Summerless, texte et mise en scène d’Amir Reza Koohestani, (en persan, surtitré en français)
Festival d’Avignon
Summerless, texte et mise en scène d’Amir Reza Koohestani, (en persan surtitré en français)
Après Timeloss, au Théâtre de la Bastille à Paris en 2014, que nous avions beaucoup apprécié, et Hearing, moins convaincant (voir Le Théâtre du Blog), cette création du metteur en scène iranien situe l’action comme dans son précédent spectacle, dans une école mais cette fois une école primaire privée.
Un tourniquet trône au milieu de la cour. Sur les murs, des dessins colorés d’enfants défilent… Un artiste peintre également professeur de dessin, recouvre d’une vaste fresque, les slogans célébrant les martyrs de la dernière guerre. Il a été engagé par sa femme, la surveillante générale, qu’il vient de quitter pour d’obscures raisons .
Une mère d’élève vient chaque jour chercher Tobi, sa fillette de sept ans, à la sortie des cours et se comporte en inquisitrice. Un chassé-croisé s’instaure entre les trois personnages : crise de couple, reproches voilés de la mère sur un enseignement coûteux mais médiocre. Insidieusement, on questionne la présence de l’homme dans cette école de filles. Et il apparaît que la petite Tobi s’est entichée de son professeur de dessin, jusqu’à fuguer pour le retrouver. On apprend aussi que la femme du peintre est enceinte, et que l’école, située dans une zone commerciale, va être vendue…

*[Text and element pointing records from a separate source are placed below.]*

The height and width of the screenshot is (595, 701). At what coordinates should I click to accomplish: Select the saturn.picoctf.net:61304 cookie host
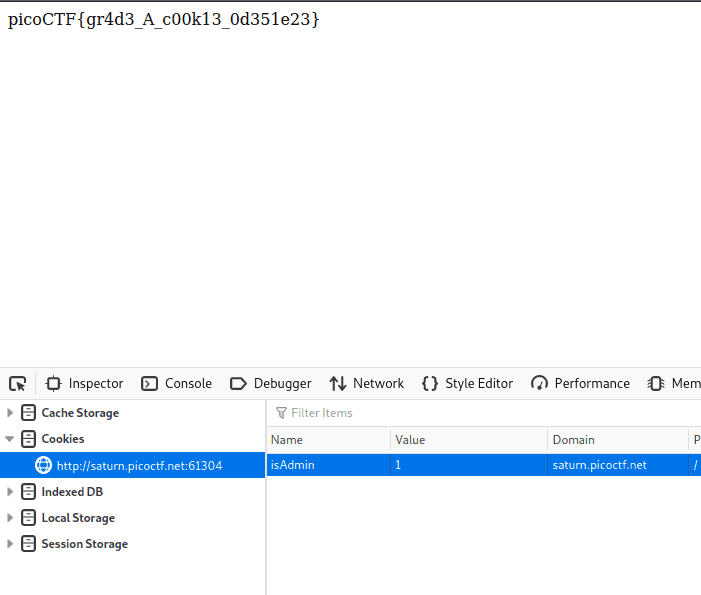139,465
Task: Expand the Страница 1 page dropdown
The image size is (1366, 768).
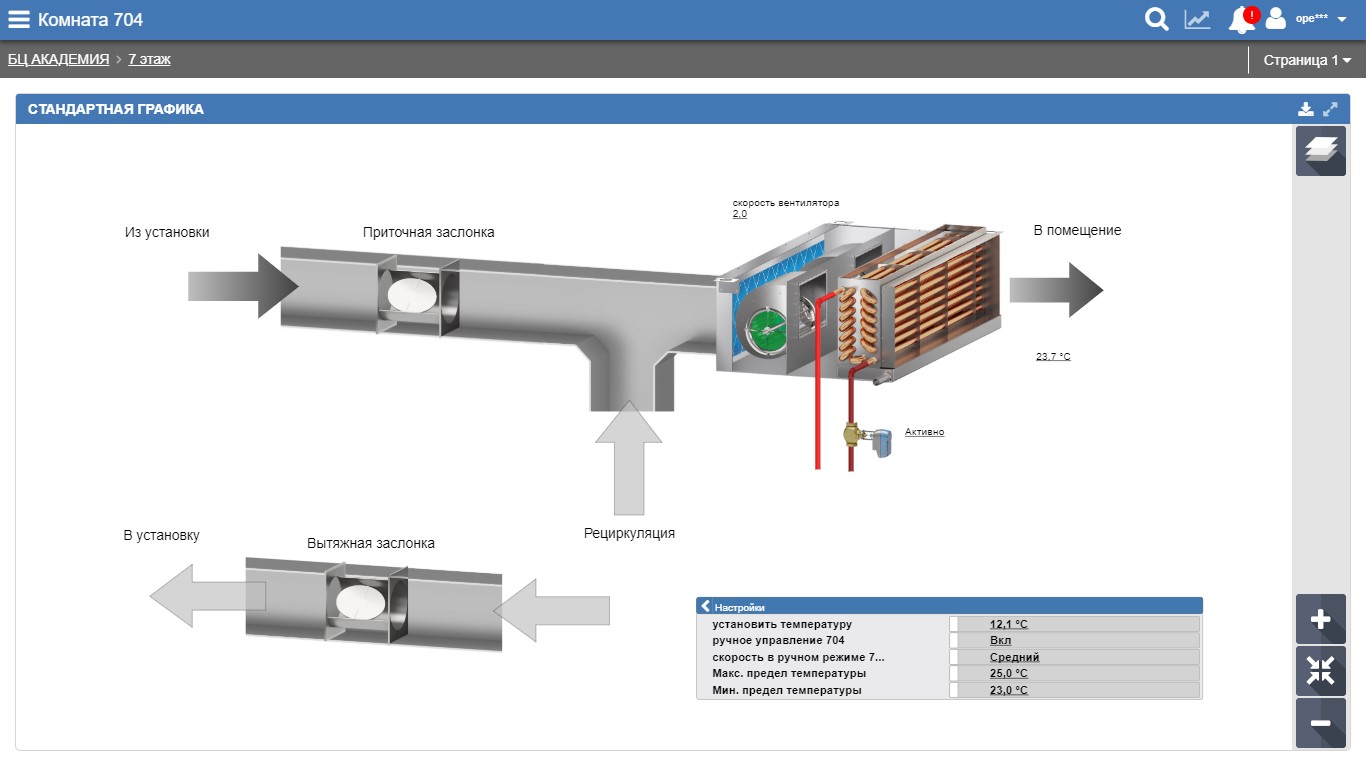Action: click(1306, 60)
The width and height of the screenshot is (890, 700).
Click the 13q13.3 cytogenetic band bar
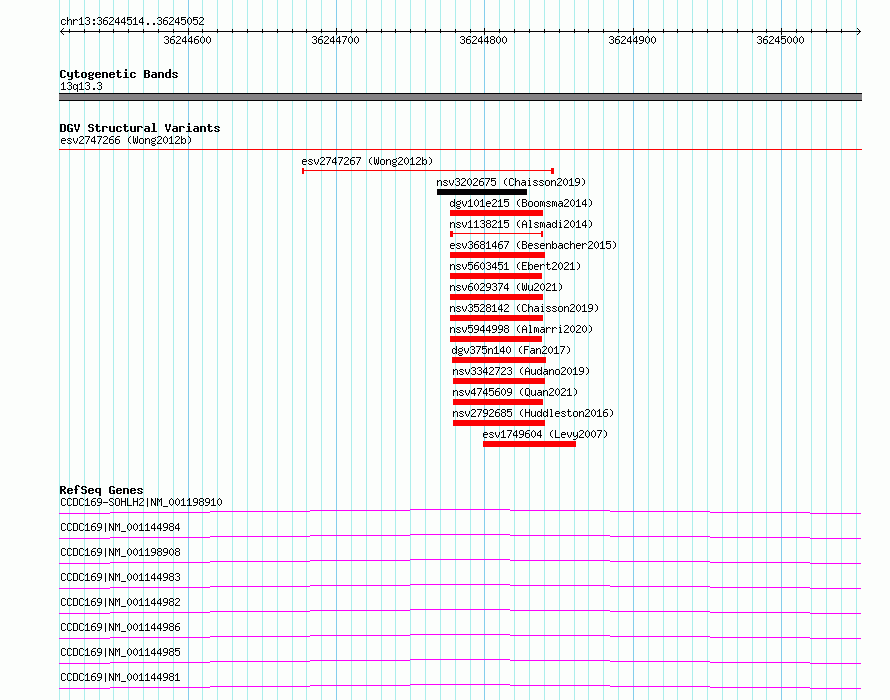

Au fil des mois, de la rentrée de septembre au printemps, les dessous de cette étrange histoire se dévoilent à l’instar de cette fresque dont le peintre n’arrive pas à couvrir les inscriptions sous-jacentes. L’action scénique est relayée par les images des personnages filmés en direct, qui viennent se superposer à la peinture qui se délite.
Pour finir, l’image de la fillette apparaît sur l’écran, et elle vient dialoguer avec le couple d’enseignants, sa voix transitant par le corps de sa mère… Regard d’une enfant, sur ce monde d’adulte…
Le titre : Summerless (Privé d’été) renvoie à l’obligation des écoles de rester ouvertes pendant les vacances estivales pour récolter des fonds et permettre aux maîtres d’arrondir leurs faibles revenus. L’auteur vise aussi le désengagement de l’Etat vis-à-vis du système scolaire, alors que la Constitution proclame la gratuité de l’enseignement. Mais Amir Reza Koohestani ne parle jamais politique dans son travail. Il préfère emprunter la voix métaphorique chère à la poésie persane, et aborder les questions de société par l’intime. Ici, l’échec du système va de pair avec les fiascos individuels et le pourrissement des relations. Il n’y a pas de traitement psychologique des personnages, des types sociaux pris dans l’engrenage d’une intrigue qui leur échappe. D’où une certaine dureté dans le jeu de Mona Ahmadi, Saeid Changizian et Leyli Rashidi.
Amir Reza Koohestani a créé le Mehr Theatre Group à Téhéran et, de création en création, il a su imposer son style, rompant avec le naturalisme de la tradition théâtrale iranienne. Dans Summerless, déroutant et parfois un peu bavard, il ose aborder avec tact des questions délicates, mais il faudrait sans doute pouvoir mieux lire entre les lignes pour en apprécier les subtilités…
Mireille Davidovici
Spectacle vu le 14 juillet à la Chartreuse de Villeneuve-Lès-Avignon ( Gard).
Du 30 juillet au 14 août, Iranshahr Theatre, Téhéran (Iran). Du 6 au 8 septembre, La Bâtie, Festival de Genève (Suisse). Les 26 et 27 septembre, Künstlerhaus Mousonturm, Francfort (Allemagne). Du 22 au 24 novembre, Théâtre national de Bretagne, Rennes ; les 28 et 29 novembre, de Singel, Anvers (Belgique). Les 11 et 12 janvier, Festival Les Vagamondes, Thann. Les 16 et 17 janvier, Kaserne, Bâle (Suisse) et les 19 et 20 janvier, Théâtre populaire romand, La Chaux-de-Fonds (Suisse).